金沢工業大学と日清紡マイクロデバイスは、マイクロ波方式のワイヤレス電力伝送(WPT)用途に向けた「高周波整流器IC」の開発を始めた。IoTセンサーやFA機器などへの無線給電を実現していく。
金沢工業大学工学部電気電子工学科の伊東健治研究室と日清紡マイクロデバイスは2024年2月、マイクロ波方式のワイヤレス電力伝送(WPT)用途に向けた「高周波整流器IC」の開発を始めたと発表した。IoT(モノのインターネット)センサーやFA(ファクトリーオートメーション)機器などへの無線給電を実現していく。
マイクロ波方式WPTは、ケーブルなどを使わず電波の送受信によって電力を伝送する技術。
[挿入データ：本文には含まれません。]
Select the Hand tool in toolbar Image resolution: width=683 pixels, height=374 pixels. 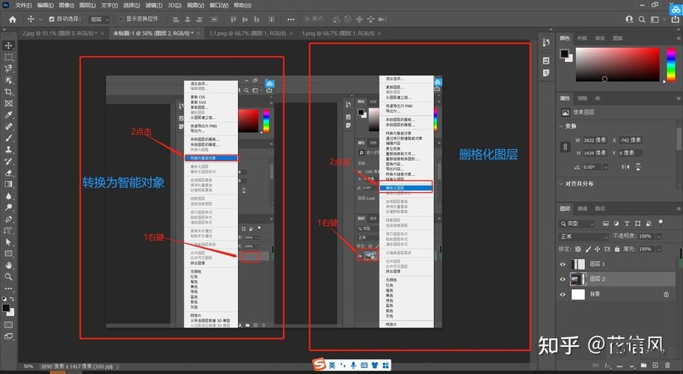pyautogui.click(x=8, y=264)
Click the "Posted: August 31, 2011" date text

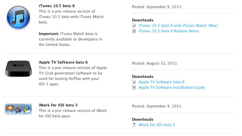click(x=154, y=63)
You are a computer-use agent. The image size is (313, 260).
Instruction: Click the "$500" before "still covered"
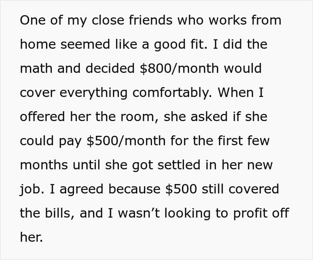tap(181, 189)
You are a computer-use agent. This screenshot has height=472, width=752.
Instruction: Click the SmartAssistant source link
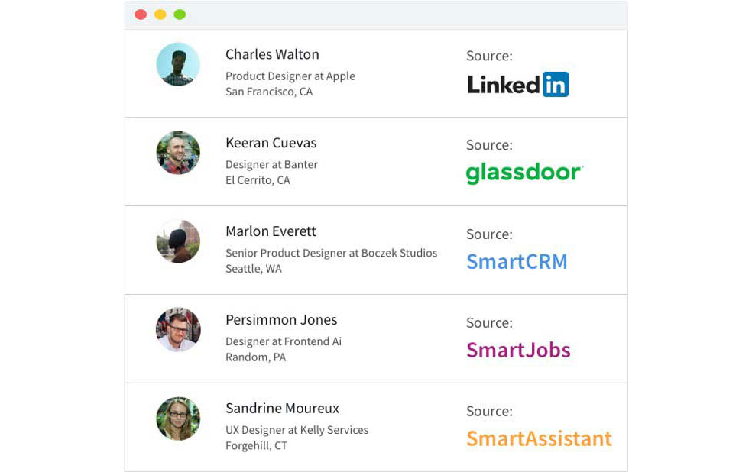[539, 438]
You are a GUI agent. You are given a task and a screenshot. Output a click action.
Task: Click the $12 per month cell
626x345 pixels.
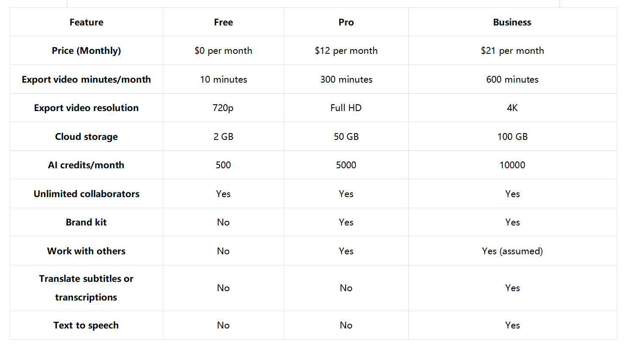[346, 51]

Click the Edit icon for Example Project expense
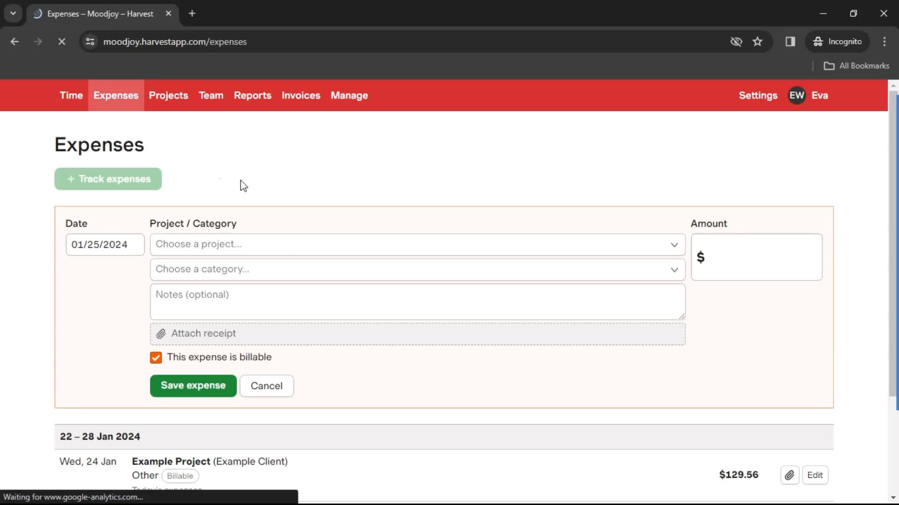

送電アンテナから発せられた高周波電力を受電アンテナで受信、整流回路を介して直流電力に変換し、受電器に接続されたIoTセンサーなどを動かすことができる。
2022年の電波法省令改正により、920MHz帯や2.4GHz帯、5.7GHz帯を利用したマイクロ波方式WPTの実用化が始まった。ところが、マイクロ波方式WPTに特化した実用レベルの整流器ICを入手するのが難しく、現状では汎用のダイオード製品を用いるケースが多いという。このため、WPTとして十分な性能が得られないなど、課題もあった。
金沢工業大学はこれまで、「微弱電力に対応する高効率整流技術」や「ワット級の大電力に対応する高効率整流技術」を開発してきた。そこで今回、金沢工業大学が培ってきた最先端のアンテナおよび整流回路技術と、日清紡マイクロデバイスが保有する独自のGaAs(ガリウムひ素)ウエハープロセス技術を融合し、小電力から大電力まで高い整流効率で動作するWPT向けの整流器ICを開発することにした。
具体的には、2種類の高周波整流器ICを開発する。その一つが「920MHz帯の微弱電力対応整流器IC」である。金沢工業大学が設計する専用アンテナと組み合わせた場合、シリコンSBD(ショットキーバリアダイオード)に比べ、ピーク効率が21%、感度が5dB(伝送距離で1.8倍相当)に、それぞれ向上するという。耐電力特性も15dBアップした。
もう一つは「5.7GHz帯の1W対応整流器IC」。整流器IC単体で、入力電力1mWにおいて変換効率は20%以上を達成、最大変換効率約70〜80%で1Wの入力電力まで使用できる見込みである。